=== EXERCISE ===
What is needed is the exact text of each line in the listing below from the one with "Toggle the e-場所システムへ反映 checkbox" up to and including the one with "You are a GUI", and no pictures.

=== PROVIDED RECORDS ===
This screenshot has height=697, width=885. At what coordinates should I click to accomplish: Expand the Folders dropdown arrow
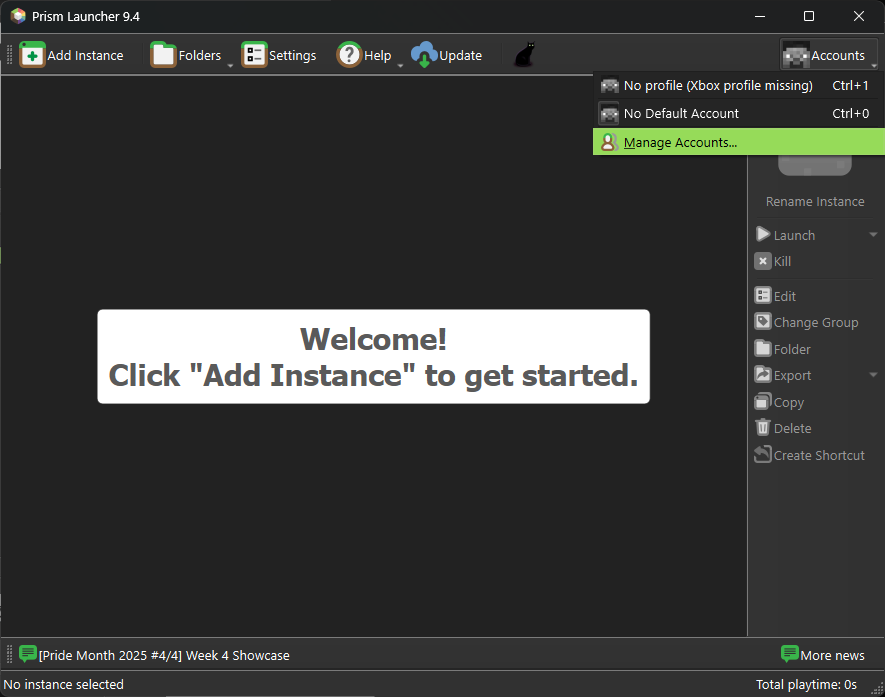tap(230, 65)
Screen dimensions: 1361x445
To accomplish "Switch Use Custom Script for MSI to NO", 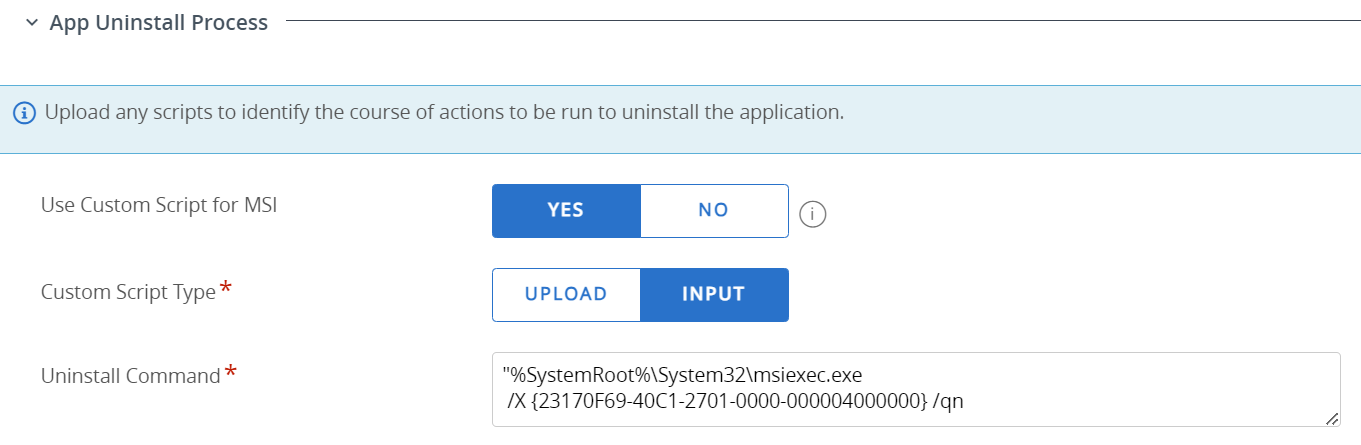I will click(x=714, y=211).
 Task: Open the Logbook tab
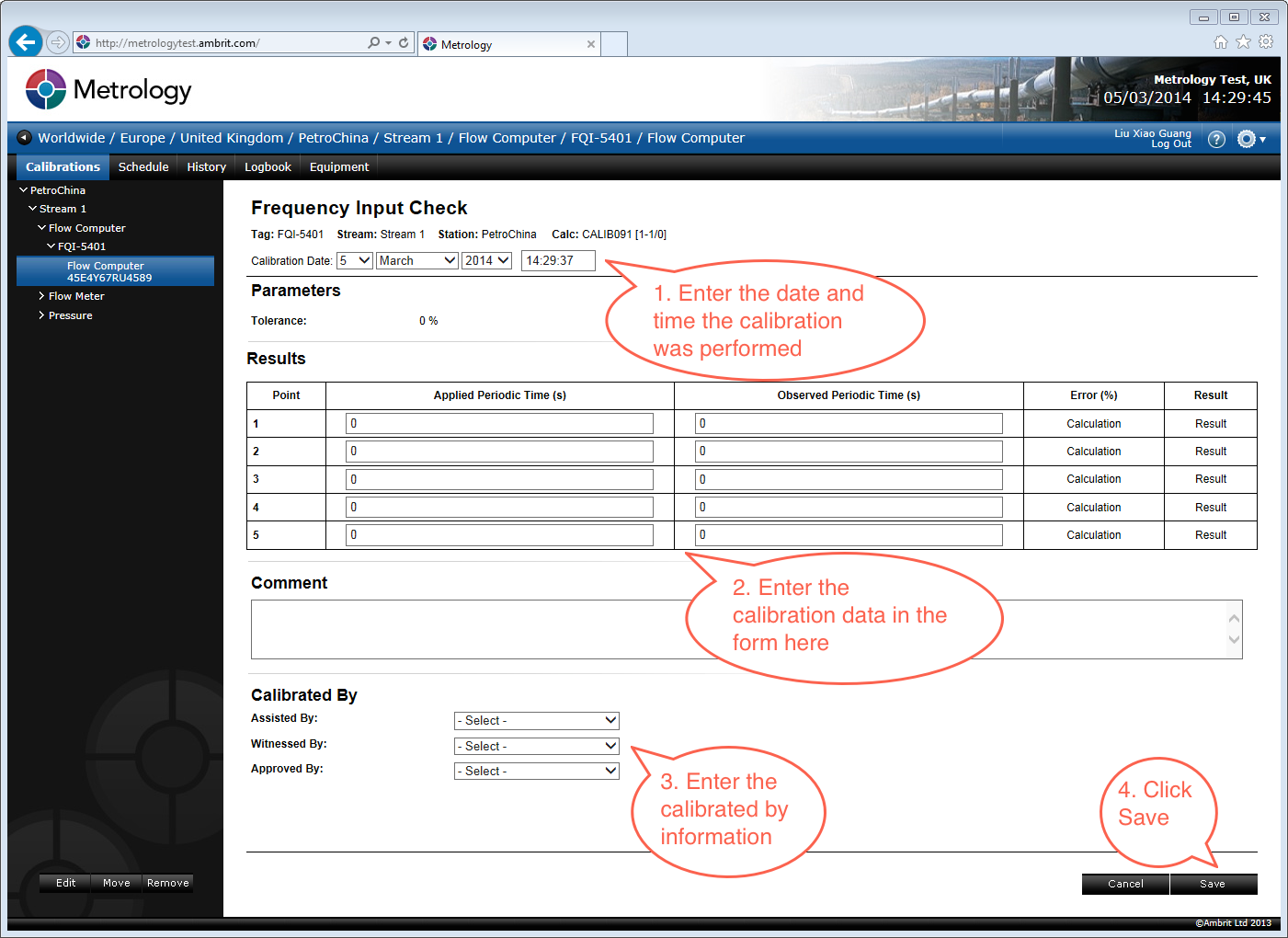click(267, 166)
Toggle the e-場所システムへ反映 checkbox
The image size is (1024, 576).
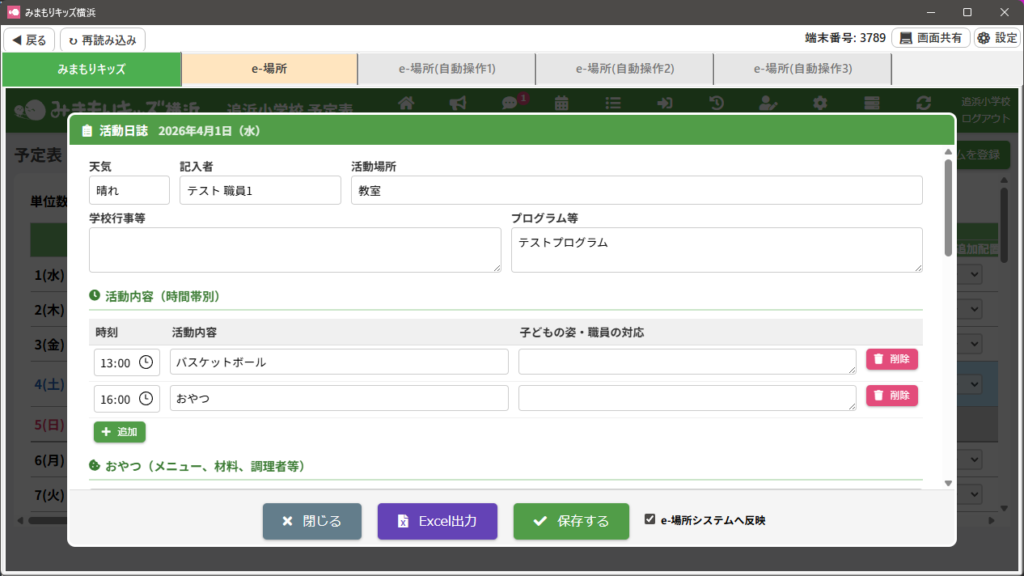pyautogui.click(x=650, y=520)
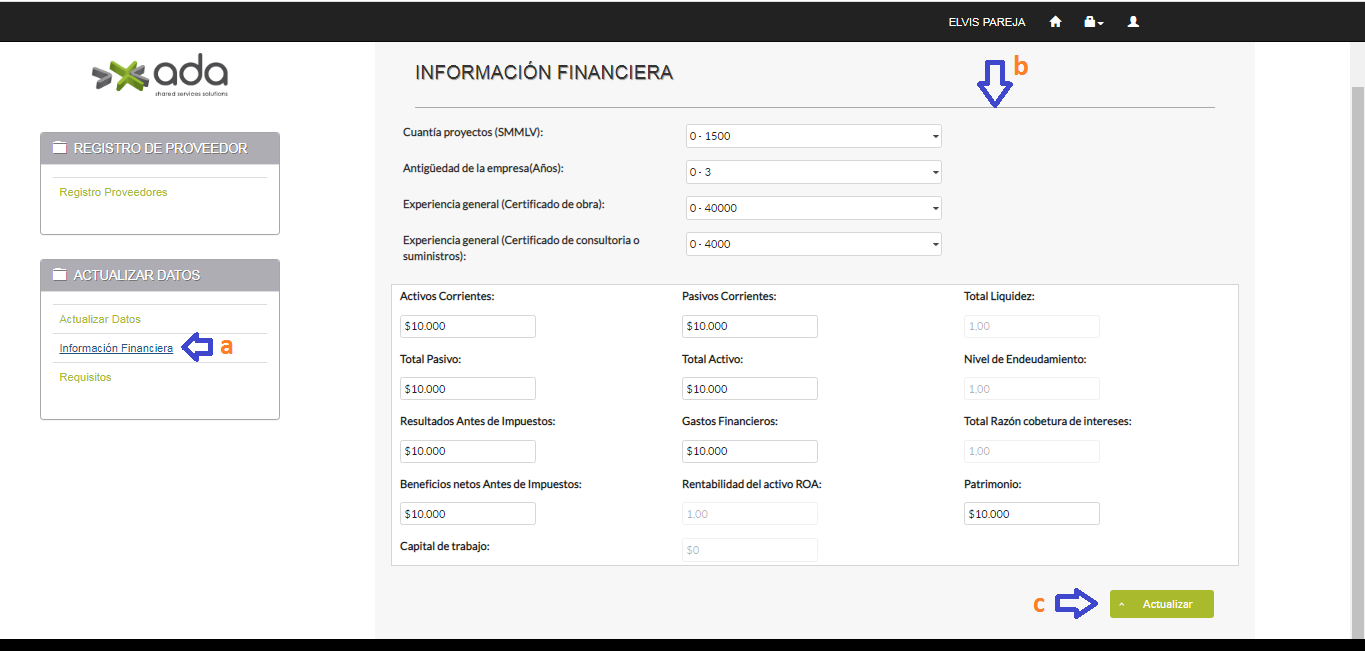
Task: Open the Antigüedad de la empresa dropdown
Action: click(813, 172)
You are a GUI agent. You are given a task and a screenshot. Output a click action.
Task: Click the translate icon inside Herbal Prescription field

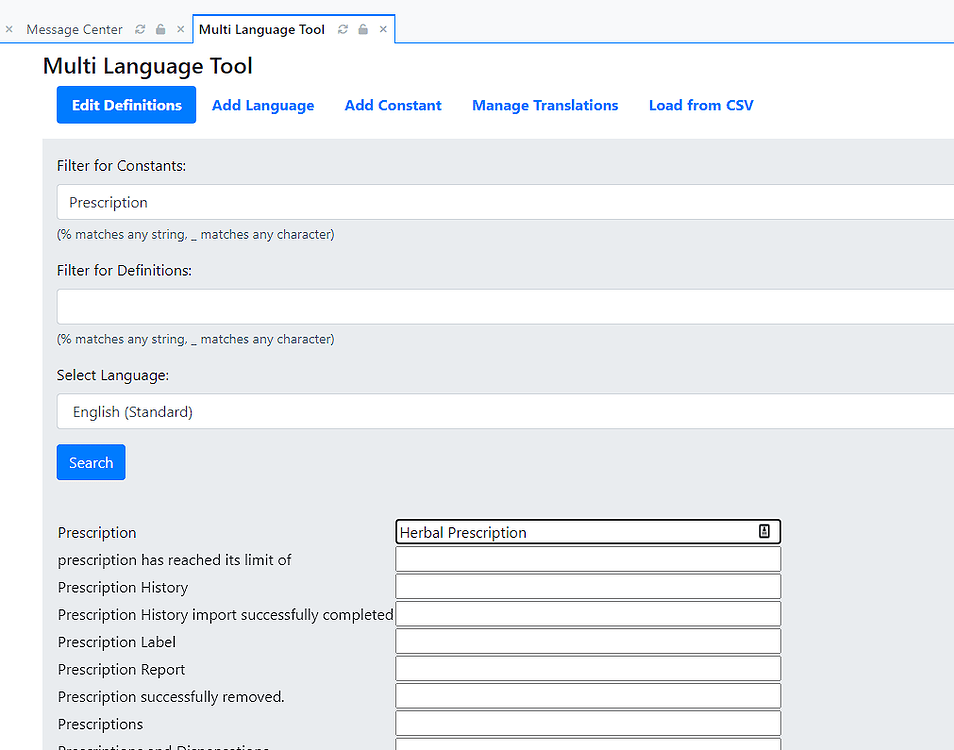point(765,531)

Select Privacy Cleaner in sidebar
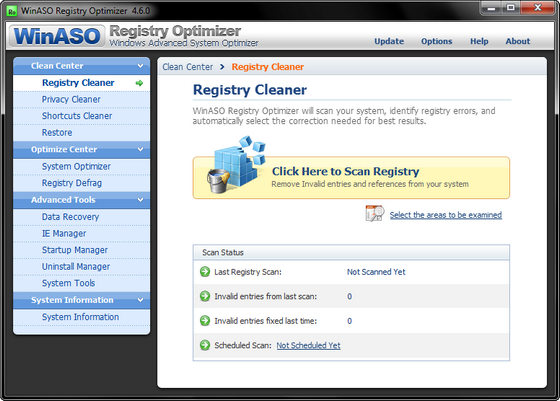click(x=71, y=99)
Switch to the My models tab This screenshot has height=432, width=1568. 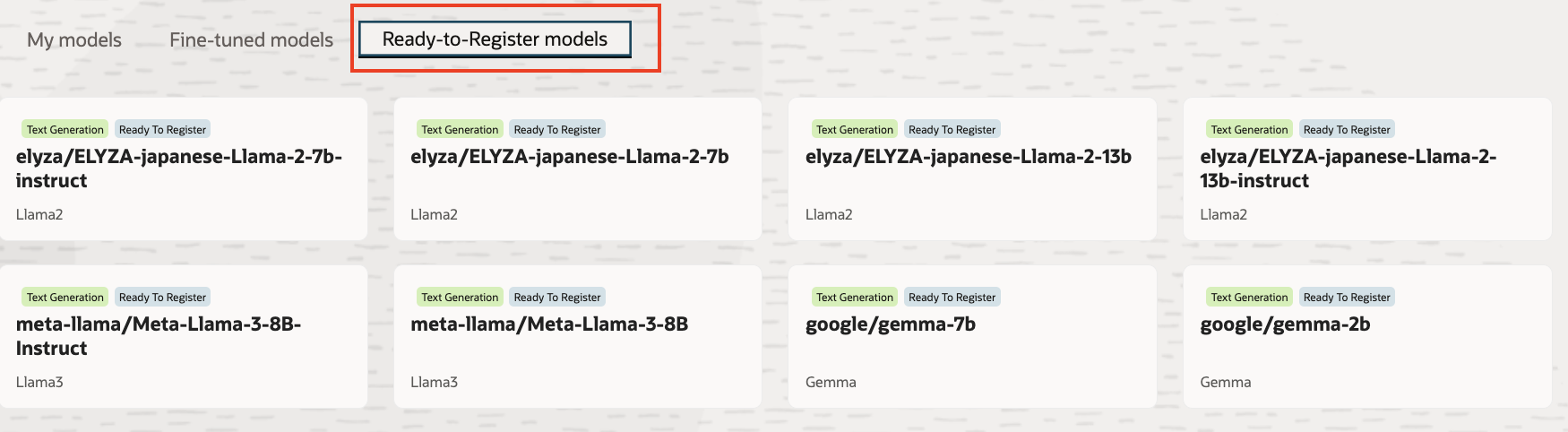[x=74, y=40]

=== TASK OUTPUT ===
Toggle the e-場所システムへ反映 checkbox
The image size is (1024, 576).
pyautogui.click(x=650, y=520)
Task: Open the Antigüedad de la empresa dropdown
Action: click(813, 172)
You are a GUI agent. You are given a task and a screenshot. Output a click action.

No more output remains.